EXERCISE REQUIREMENTS
Find all lines below containing the string "left" and return them.

BEGIN

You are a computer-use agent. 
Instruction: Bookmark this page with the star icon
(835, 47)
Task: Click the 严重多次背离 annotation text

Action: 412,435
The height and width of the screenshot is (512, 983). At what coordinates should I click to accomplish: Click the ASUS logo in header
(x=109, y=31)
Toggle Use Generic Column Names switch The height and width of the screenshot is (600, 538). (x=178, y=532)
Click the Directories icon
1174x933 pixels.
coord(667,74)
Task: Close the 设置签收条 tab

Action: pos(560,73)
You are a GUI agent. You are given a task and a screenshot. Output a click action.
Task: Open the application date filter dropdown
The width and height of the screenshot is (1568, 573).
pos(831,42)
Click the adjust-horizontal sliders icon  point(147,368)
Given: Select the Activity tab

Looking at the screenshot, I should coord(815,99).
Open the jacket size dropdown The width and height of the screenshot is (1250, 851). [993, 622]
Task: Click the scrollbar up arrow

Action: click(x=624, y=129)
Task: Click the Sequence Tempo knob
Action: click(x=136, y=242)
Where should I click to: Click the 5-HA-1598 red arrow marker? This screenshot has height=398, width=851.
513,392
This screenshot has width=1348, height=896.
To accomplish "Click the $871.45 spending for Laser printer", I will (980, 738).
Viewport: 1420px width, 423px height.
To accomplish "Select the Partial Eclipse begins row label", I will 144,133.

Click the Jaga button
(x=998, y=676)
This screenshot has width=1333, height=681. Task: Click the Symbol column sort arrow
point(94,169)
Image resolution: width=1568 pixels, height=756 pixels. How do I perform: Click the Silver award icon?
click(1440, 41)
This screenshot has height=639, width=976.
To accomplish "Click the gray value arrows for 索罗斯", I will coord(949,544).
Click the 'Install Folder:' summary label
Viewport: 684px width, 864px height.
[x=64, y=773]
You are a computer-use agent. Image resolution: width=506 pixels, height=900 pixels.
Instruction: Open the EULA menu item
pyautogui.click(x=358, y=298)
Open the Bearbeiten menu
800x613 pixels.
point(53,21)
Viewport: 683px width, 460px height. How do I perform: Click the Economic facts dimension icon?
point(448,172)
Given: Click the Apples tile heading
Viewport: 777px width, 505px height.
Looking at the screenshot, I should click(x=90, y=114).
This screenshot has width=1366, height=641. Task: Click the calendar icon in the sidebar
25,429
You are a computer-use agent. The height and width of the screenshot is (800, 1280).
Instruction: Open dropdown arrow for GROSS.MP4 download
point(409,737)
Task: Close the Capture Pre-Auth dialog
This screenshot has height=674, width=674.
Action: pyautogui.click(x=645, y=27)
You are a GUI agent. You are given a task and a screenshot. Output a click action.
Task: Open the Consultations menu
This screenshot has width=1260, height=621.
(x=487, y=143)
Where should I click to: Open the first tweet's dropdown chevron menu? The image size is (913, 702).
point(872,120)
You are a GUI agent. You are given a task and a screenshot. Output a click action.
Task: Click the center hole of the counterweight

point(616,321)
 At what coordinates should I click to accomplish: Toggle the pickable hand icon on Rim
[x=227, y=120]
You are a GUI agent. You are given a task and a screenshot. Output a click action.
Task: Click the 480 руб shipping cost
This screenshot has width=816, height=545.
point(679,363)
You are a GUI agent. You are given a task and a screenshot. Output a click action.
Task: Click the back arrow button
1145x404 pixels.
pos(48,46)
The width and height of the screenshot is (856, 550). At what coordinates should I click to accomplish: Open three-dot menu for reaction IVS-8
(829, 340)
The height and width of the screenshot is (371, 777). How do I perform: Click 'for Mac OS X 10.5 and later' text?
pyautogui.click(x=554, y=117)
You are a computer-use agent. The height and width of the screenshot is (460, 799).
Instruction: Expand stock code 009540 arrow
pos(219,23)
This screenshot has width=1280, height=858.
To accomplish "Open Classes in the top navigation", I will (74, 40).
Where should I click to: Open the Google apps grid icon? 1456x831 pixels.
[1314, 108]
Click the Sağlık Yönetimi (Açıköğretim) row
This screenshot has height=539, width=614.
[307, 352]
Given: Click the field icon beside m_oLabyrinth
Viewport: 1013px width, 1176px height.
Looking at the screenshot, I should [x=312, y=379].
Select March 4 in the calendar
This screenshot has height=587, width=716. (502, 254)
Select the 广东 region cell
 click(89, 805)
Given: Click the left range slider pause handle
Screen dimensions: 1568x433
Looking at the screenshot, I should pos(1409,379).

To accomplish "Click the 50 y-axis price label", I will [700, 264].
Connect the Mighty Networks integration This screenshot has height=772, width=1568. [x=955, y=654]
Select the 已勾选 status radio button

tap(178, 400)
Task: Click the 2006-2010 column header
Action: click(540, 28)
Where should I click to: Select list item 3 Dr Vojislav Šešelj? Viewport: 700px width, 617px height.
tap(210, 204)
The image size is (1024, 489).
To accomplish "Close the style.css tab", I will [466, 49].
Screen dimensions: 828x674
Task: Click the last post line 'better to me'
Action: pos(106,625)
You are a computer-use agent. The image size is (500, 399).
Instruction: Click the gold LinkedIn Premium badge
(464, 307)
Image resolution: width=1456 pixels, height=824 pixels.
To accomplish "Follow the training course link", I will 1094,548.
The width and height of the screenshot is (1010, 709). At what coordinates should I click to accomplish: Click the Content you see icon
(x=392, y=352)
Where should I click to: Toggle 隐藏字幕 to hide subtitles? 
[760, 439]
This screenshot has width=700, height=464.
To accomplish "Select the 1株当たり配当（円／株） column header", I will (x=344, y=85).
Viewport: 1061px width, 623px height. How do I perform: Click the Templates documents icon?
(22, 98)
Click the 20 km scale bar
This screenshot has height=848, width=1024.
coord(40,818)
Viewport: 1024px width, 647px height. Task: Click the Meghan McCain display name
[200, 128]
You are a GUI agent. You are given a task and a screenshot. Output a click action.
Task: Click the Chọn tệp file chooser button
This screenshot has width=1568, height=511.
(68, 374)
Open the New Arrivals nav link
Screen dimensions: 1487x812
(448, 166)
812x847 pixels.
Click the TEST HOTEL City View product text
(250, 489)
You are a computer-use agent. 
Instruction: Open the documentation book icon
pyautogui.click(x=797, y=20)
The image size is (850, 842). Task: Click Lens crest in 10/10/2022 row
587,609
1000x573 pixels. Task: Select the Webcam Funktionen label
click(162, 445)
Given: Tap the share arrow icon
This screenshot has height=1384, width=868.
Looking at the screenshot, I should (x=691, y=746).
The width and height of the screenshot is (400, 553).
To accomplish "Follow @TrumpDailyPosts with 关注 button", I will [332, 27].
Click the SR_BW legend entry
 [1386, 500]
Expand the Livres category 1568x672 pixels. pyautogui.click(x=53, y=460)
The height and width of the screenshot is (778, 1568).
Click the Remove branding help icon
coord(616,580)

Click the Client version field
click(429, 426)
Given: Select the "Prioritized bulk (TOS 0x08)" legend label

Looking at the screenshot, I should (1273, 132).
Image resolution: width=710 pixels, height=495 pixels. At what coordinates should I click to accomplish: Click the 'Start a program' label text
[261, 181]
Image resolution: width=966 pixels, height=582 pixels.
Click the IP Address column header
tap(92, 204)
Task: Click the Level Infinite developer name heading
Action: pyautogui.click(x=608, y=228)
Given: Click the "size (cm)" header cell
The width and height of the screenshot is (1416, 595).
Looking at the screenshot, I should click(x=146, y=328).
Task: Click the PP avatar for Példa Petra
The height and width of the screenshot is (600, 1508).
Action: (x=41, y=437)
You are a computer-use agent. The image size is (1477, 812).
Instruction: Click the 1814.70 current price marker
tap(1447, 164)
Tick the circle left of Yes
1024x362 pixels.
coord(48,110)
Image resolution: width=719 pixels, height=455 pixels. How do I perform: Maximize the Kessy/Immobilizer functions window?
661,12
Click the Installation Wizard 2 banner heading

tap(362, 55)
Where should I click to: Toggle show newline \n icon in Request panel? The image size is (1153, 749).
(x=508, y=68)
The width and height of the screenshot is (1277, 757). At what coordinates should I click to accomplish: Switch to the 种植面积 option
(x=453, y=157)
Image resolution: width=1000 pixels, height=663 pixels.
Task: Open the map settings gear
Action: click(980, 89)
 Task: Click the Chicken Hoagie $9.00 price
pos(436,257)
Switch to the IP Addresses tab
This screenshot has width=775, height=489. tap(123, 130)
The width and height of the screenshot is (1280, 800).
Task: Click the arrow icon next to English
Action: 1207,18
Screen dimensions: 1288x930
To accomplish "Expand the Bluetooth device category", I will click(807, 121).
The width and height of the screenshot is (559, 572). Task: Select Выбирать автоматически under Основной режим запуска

END

EXERCISE SOLUTION
Given: Click the left range slider pause handle
Tick the circle left of Yes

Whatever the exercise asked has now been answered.